In the listing, find every line that has the string "computer" and copy it.

====== Dataset records ======

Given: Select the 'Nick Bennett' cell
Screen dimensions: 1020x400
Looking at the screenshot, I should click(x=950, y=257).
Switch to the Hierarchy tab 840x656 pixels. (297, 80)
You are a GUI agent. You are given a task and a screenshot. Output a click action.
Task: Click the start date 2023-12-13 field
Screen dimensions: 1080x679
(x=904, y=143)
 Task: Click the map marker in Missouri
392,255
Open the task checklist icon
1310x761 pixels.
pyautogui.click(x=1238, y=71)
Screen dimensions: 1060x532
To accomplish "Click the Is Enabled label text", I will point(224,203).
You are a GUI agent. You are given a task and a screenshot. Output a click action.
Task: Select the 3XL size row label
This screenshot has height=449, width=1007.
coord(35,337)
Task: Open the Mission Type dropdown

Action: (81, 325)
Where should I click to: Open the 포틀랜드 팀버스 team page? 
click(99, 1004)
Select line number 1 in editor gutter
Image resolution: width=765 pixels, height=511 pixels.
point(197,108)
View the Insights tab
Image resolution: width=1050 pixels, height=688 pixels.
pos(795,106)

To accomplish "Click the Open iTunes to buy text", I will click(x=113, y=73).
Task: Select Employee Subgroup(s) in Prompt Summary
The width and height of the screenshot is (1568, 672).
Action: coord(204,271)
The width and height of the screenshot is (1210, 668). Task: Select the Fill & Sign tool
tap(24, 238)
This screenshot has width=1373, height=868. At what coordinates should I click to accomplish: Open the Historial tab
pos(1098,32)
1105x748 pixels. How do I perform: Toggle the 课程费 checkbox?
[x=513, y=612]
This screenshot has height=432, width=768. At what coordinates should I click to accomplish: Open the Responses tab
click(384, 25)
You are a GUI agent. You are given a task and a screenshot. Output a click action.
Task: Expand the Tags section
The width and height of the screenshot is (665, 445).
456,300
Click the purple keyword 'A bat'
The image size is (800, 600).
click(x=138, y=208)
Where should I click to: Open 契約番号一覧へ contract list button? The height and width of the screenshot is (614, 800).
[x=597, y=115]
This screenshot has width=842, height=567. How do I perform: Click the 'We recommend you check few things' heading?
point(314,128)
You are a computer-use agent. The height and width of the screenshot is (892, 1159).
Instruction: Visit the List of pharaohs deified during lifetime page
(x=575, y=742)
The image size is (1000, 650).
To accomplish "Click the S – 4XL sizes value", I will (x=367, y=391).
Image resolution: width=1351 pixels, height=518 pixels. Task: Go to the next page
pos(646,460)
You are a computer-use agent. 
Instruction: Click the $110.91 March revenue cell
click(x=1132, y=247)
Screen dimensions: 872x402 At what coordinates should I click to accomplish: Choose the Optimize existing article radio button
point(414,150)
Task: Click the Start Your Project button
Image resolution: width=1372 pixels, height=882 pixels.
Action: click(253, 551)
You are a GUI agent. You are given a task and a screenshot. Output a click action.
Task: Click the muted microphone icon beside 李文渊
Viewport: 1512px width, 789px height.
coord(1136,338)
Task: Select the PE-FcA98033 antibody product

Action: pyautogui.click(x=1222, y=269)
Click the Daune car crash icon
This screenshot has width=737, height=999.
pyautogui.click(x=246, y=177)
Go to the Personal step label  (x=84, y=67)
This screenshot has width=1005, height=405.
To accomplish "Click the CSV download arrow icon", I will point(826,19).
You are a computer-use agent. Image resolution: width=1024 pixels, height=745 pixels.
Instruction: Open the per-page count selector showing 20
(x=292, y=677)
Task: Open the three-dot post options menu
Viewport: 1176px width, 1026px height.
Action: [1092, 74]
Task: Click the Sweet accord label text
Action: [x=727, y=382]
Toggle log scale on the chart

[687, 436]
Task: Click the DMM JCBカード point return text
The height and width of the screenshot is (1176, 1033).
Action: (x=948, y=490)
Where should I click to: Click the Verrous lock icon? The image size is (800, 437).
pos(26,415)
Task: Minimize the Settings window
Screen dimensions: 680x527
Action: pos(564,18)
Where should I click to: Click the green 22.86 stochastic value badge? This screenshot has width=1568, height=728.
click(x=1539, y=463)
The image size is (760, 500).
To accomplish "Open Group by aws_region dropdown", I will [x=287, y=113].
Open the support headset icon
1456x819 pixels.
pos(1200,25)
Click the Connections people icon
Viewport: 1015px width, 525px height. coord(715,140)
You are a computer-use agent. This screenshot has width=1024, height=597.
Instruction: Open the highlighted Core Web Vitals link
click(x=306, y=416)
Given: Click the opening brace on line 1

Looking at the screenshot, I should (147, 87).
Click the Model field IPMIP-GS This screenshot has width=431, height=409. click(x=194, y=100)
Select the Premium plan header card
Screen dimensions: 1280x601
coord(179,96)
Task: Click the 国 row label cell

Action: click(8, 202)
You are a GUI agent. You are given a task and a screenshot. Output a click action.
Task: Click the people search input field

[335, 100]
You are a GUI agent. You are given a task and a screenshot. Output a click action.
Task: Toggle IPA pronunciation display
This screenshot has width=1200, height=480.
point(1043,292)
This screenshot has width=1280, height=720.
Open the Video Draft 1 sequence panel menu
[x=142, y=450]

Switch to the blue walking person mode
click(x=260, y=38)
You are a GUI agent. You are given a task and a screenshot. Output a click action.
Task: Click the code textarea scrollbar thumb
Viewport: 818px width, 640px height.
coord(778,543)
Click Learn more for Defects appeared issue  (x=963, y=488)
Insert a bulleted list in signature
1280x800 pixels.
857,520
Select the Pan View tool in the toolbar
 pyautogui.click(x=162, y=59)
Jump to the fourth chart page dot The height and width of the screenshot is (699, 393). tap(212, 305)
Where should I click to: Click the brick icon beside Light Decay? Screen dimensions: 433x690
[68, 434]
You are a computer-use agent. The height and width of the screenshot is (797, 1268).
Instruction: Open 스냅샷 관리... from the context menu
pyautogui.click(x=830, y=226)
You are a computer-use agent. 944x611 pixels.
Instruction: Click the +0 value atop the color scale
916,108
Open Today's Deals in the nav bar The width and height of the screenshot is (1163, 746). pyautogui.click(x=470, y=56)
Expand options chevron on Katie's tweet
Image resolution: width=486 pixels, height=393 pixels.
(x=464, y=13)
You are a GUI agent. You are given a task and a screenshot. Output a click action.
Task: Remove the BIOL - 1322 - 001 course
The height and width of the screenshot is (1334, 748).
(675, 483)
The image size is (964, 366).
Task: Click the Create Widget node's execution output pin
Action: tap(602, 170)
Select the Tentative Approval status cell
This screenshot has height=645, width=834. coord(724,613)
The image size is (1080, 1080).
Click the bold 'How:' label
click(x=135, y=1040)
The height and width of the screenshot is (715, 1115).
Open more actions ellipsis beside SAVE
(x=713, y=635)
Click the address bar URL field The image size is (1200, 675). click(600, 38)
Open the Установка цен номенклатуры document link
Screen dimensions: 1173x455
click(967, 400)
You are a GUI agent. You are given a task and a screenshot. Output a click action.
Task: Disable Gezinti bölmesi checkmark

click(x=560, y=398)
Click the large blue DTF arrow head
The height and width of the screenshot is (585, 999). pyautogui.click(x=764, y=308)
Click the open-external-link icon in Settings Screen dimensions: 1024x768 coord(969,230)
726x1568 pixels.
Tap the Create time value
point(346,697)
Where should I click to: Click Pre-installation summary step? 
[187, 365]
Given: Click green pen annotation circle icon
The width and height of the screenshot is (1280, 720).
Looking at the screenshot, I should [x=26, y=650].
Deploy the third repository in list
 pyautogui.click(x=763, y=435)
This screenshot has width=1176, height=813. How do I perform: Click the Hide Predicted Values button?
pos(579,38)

======

Task result:
You are a computer-use agent. The height and width of the screenshot is (892, 1159).
You are a computer-use agent. 
You are a computer-use agent. Image resolution: width=1024 pixels, height=745 pixels.
You are a computer-use agent. This screenshot has width=1024, height=597.
You are a computer-use agent. The height and width of the screenshot is (797, 1268).
You are a computer-use agent. 944x611 pixels.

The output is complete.